## Task brief:
Gather each line below that contains the string "what" and copy it out, treating uppercase and lowercase letters as different.

## Word and item position data:
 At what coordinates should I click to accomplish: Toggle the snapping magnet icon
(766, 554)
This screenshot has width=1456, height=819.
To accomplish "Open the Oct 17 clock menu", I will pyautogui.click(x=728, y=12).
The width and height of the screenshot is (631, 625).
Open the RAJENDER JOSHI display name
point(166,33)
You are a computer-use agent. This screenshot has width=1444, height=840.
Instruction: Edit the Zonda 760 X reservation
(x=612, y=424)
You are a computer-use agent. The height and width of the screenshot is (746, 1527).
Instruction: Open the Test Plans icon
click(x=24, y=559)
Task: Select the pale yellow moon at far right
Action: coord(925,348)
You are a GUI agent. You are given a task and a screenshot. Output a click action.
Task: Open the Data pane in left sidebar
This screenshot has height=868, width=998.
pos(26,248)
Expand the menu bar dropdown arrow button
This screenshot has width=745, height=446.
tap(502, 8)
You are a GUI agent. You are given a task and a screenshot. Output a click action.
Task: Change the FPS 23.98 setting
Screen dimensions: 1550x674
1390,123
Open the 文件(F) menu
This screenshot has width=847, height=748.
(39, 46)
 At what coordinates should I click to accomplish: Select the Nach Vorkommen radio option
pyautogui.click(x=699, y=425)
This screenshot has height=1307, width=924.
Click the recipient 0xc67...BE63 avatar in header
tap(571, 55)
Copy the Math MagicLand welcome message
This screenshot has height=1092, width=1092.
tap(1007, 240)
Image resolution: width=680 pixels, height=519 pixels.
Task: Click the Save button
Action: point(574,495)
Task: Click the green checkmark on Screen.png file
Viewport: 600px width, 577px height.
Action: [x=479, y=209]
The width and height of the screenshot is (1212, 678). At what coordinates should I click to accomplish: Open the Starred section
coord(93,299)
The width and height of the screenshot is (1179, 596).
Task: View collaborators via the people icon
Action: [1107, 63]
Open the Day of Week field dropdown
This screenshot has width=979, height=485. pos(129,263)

## Correct response:
 At what coordinates should I click to accomplish: Toggle the snapping magnet icon
 At what coordinates should I click to accomplish: Select the Nach Vorkommen radio option
The width and height of the screenshot is (1212, 678). At what coordinates should I click to accomplish: Open the Starred section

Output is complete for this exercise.